Jean-Louis Sarbib and colleagues, for the World Bank, say it is

difficult to be specific about the sums spent on malaria, some of

which will have gone to improve healthcare systems, the training of

staff and the provision of drugs for a variety of diseases, not just

one. They reject accusations the Bank has funded chloroquine for areas

of India where it no longer works because of resistance that has built

up in the parasite which causes the disease.

Mr Sarbib and colleagues say the World Bank is dedicated to fighting

malaria. " Wolfowitz has put the full weight of his leadership

behind the Bank's renewed commitment to malaria, " they say.

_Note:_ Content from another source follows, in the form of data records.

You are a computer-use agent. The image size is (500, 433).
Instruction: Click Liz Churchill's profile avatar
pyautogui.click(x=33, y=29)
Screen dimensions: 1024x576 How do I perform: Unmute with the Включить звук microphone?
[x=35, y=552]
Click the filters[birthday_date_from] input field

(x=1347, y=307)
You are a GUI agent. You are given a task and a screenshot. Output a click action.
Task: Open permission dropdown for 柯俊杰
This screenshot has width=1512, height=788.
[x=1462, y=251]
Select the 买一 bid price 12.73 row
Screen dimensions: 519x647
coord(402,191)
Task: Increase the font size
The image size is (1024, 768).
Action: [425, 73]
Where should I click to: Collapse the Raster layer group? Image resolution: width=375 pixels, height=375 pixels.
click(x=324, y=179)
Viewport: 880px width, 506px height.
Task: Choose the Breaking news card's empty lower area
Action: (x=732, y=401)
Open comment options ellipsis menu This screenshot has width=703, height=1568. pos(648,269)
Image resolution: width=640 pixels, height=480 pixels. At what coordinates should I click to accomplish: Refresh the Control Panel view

But the Lancet points out that " malaria was absent from Wolfowitz's

policy speech on April 11 ... instead, he emphasised reducing

corruption in recipient governments by increasing the Bank's

department of integrity staff from 53 to 65 " . If the Bank is serious

about results, the journal says, it needs to focus on the Abuja 2000

target of halving mortality by 2010.

Parasite facts

• Malaria is caused by a parasite passed by an infected female

Anopheles mosquito. There are four species of parasite, of which the

two most common are Plasmodium falciparum and Plasmodium vivax.

• Symptoms include extreme exhaustion with high fever, sweating,

shaking chills and anaemia.

• Patients need treatment within 24 hours to avoid risk of severe

disease, which has a high fatality rate.

• Resistance to commonly used drugs has grown rapidly. The new hope is

the artmisinin compounds, derived from a Chinese herb.